The maps in the previous tutorial contained only pairs of basic types like int or std::string. In this section, we’ll see how to store arbitrary objects of user-defined classes in maps (and other STL containers).

Lifetime issues

Before we dive right in, we need to talk a little about lifetime issues of C++ objects. In most interpreted languages, you don’t have to care about lifetime of objects, because memory allocation and deallocation happen automagically. Let’s look at a typical example in Python:

#!/usr/bin/env python
# tut03_01.py -- objects in dictionaries

class Employee(object):
    "A typical employee."

    def __init__(self, name="N/A", salary=1000.0):
        self.name = name
        self.salary = salary

if __name__ == '__main__':
    e1 = Employee("e1", 2000.0)
    e2 = Employee("e2", 1800.0)
    print "e1:", e1
    print "e2:", e2

    aDict = {}
    aDict["e1"] = e1
    aDict["e2"] = e2
    print aDict

Running this program, we get:

% python tut03_01.py
e1: <__main__.Employee object at 0x800ec7750>
e2: <__main__.Employee object at 0x800ec79d0>
{'e1': <__main__.Employee object at 0x800ec7750>,
 'e2': <__main__.Employee object at 0x800ec79d0>}

If you pay close attention to the pointers to e1 and e2, you’ll notice that the values in the dictionary point to the very same objects (which is fine). This way, you can change e1 via the dictionary like this:

aDict["e1"].salary += 100

If we now print e1.salary, we get 2100.0: we’ve just modified e1.

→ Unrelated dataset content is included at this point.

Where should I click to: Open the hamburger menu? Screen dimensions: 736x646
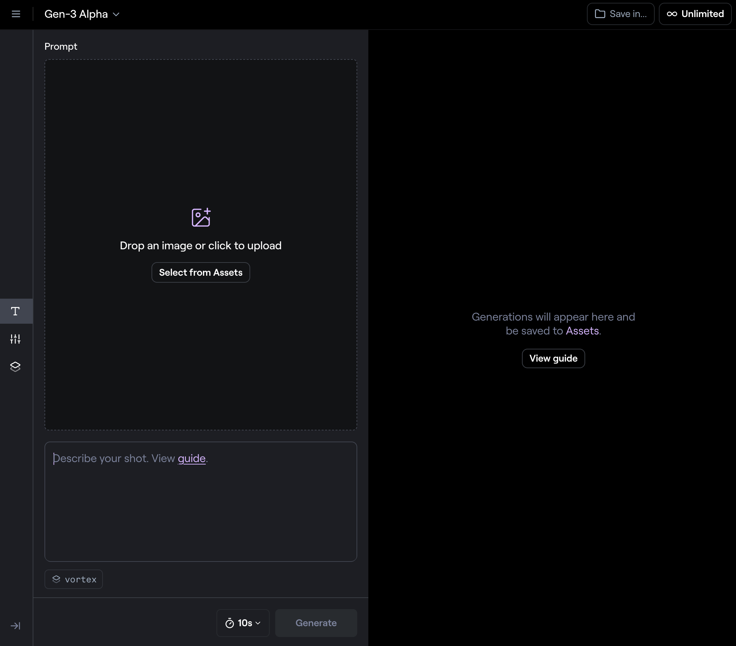(16, 14)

What happens under the hood is that Python stores Employee objects in an internal data structure. Each time we assign such an object to a variable (like e1), a smart pointer to that internal data structure is stored into that variable. Ditto for dictionaries and other containers. The smart pointer maintains a reference count, so that the internal data structure will only be destroyed, when all pointers that point to it have been destroyed. In Python (and most other interpreted languages like Ruby, Perl, PHP, Java, …), variables never contain the objects themselves, but pointers to them!

Not so in C++! If we store an object in a variable, or in an STL container like std::map, std::vector, std::list etc., a copy of that object is made, and that copy will ultimately be stored.

To see this in action, let’s reimplement Employee in C++:

// tut03_01.h -- a sample Employee class

#ifndef TUT03_01_H
#define TUT03_01_H

#include <string>
#include <istream>
#include <ostream>
#include <iostream>

const float DEFAULT_SALARY = 1000.0;

class Employee
{
 public:

  Employee():
   name_("N/A"), salary_(DEFAULT_SALARY) {
     std::cerr << "Employee() called"
               << " -- this=" << this << ". [default ctor]" << std::endl;
  }

  Employee(const std::string name, const float salary) :
   name_(name), salary_(salary) {
     std::cerr << "Employee(" << name << "," << salary << ") called"
               << " -- this=" << this << ". [normal ctor]" << std::endl;
  }

  Employee(const Employee &copy) {
    name_ = copy.name_;
    salary_ = copy.salary_;
    std::cerr << "Employee(" << &copy << ") called"
              << " -- this=" << this << ". [copy ctor]" << std::endl;
  }

  ~Employee() {
    std::cerr << "~Employee([" << this << "]) called" << std::endl;
  }

  Employee& operator=(const Employee &rhs) {
    name_ = rhs.name_;
    salary_ = rhs.salary_;
    std::cerr << "operator=(" << &rhs << ") called"
              << " -- this=" << this << ". [assign operator]" << std::endl;
    return *this;
  }

  std::string getName() const { return name_; }
  float getSalary() const { return salary_; }
  void setName(const std::string newName) { name_ = newName; }
  void setSalary(const float newSalary) { salary_ = newSalary; }

  friend std::ostream& operator<<(std::ostream &ostr, const Employee &emp);
  friend std::istream& operator>>(std::istream &istr, Employee &emp);

 private:
  std::string name_;
  float salary_;
};

std::ostream &operator<<(std::ostream &ostr, const Employee &emp)
{
  return ostr << "Employee(" << emp.name_ << ","
              << emp.salary_ << "), this=" << &emp;
}

std::istream &operator>>(std::istream &istr, Employee &emp)
{
  // We first read the salary, then the name!
  istr >> emp.salary_;
  std::getline(istr, emp.name_);
  return istr;
}

#endif // TUT03_01_H

We’ll see shortly what all those constructors, operator= and member functions are for.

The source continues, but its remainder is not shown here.